さてこのRAS機能だが、実は小規模なMCUにはかなりOverkillである。まずRegister。そもそも何か発生した場合に最初に参照するのはRFSR(RAS Fault Status Register)だが、ここは極端に言えばRecoverable errorかUnrecoverable errorかのサマリーを出す程度であって、詳細情報は別のレジスタを参照する必要がある。このレジスタが16種類あり、うち10種類のレジスタは最大で56個実装可能だ。つまり、フルセットで実装すると、レジスタが600個近く増える事になる(サイズは32bit)。

これはかなりの面積増になる筈で、Cortex-M3/4クラスのMCUでも厳しいだろう。また、例えばERRMISC0n~7n(Error Record Miscellaneous Register 0~7)は、用途は"Imprementation Defined"扱いである。要するにRAS機能を実装したいメーカーはこのレジスタを好きに使っていいよ、という話であって、具体的にどう使うかはメーカー任せである。

まぁ実際MCUの場合、プロセッサコアそのものよりも周辺回路の方が遥かに規模が大きいというケースはままある訳で、そうなると問題が発生する頻度もプロセッサコア以外の方が多い可能性がある。この部分はMCUベンダーの設計に任せてるわけだから、Armが出来る事は殆ど無いとも言える。

また先のHeliumの話に戻ると、そもそもデータキャッシュを持たないという前提でアーキテクチャを組んでいる訳で、するとData Poisoningの対象は何? という話になる(もちろんTCMがPoisonedされる可能性もあるから、まるっきり無い訳ではないが)。こうした事を考えると、このRAS機能は恐らくはCortex-M7グレードのかなり大きなMCUで、かつ自動車とか産業機器向けに高信頼性が要求される製品が主なターゲットであり、一般のMCUでは無縁という感じになりそうだ。もちろん、こうしたニーズは僅かとはいえ確実にあるのも事実で、そうした用途向けにアーキテクチャは定義した(実装はまた別の話)という事であろう。

ということで簡単ながらArm v8.1-Mの特徴をご紹介させていただいた。個人的にはLow Overhead Loopが非常にツボに入っている。実はArm、2014年のTechConで「Cortex-M7がZero overhead loopsを実現した」というスライドを公開して突っ込みを入れられまくった過去がある。

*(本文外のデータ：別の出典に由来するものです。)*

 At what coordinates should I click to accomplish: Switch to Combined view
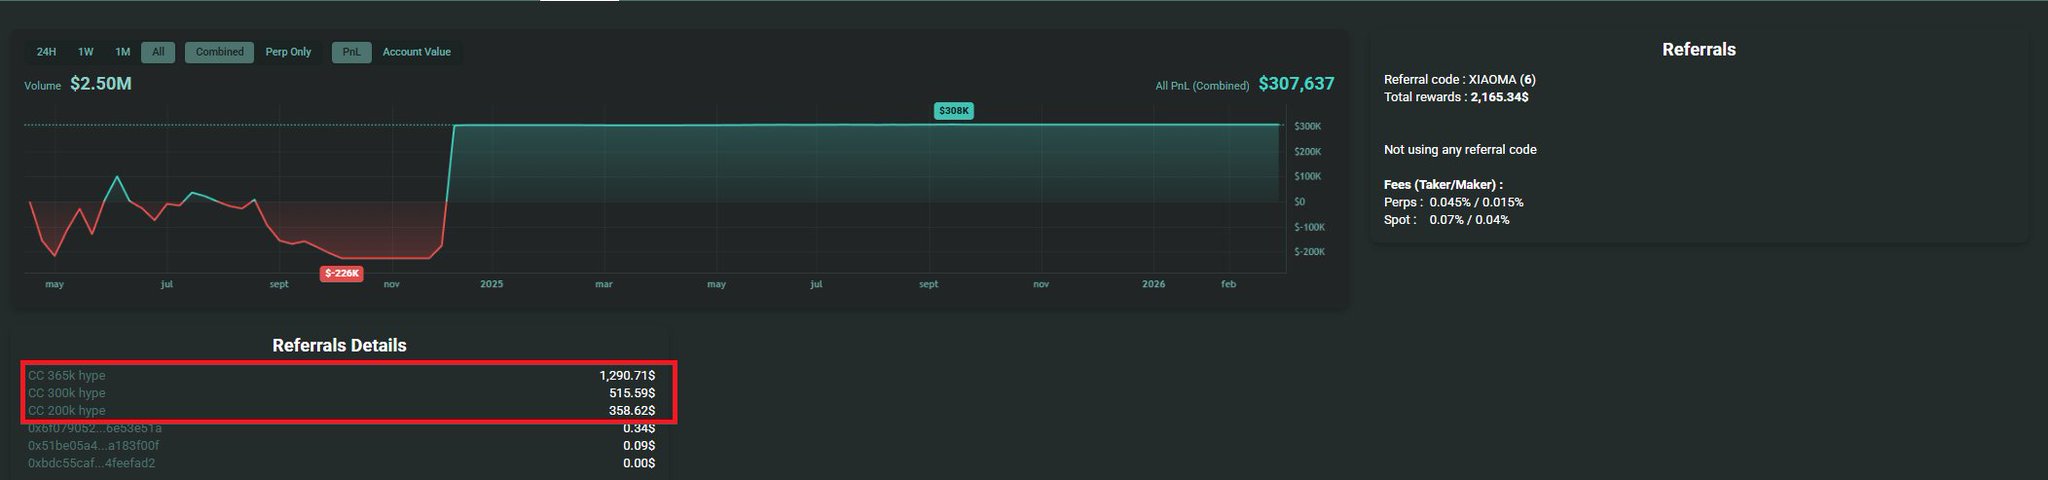pyautogui.click(x=219, y=52)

おそらくCortex-M7にはBTACが搭載されているので、分岐先アドレスがBTACにHitすれば0cycleで取得できる、という意味だったと思うのだが、もちろんLoopそのものはZero Cycle Overheadでは回せない。ただ今回のLow Overhead Loopはかなり実装的にZero Cycle Overheadに近いものがあり、従来のDSP ExtensionよりもよりDSPっぽくなっている。演算とロードの並列処理も可能になっており、HeliumとあわせてかなりDSP風の使い方が可能になってきたのは非常に興味深いところだと思う。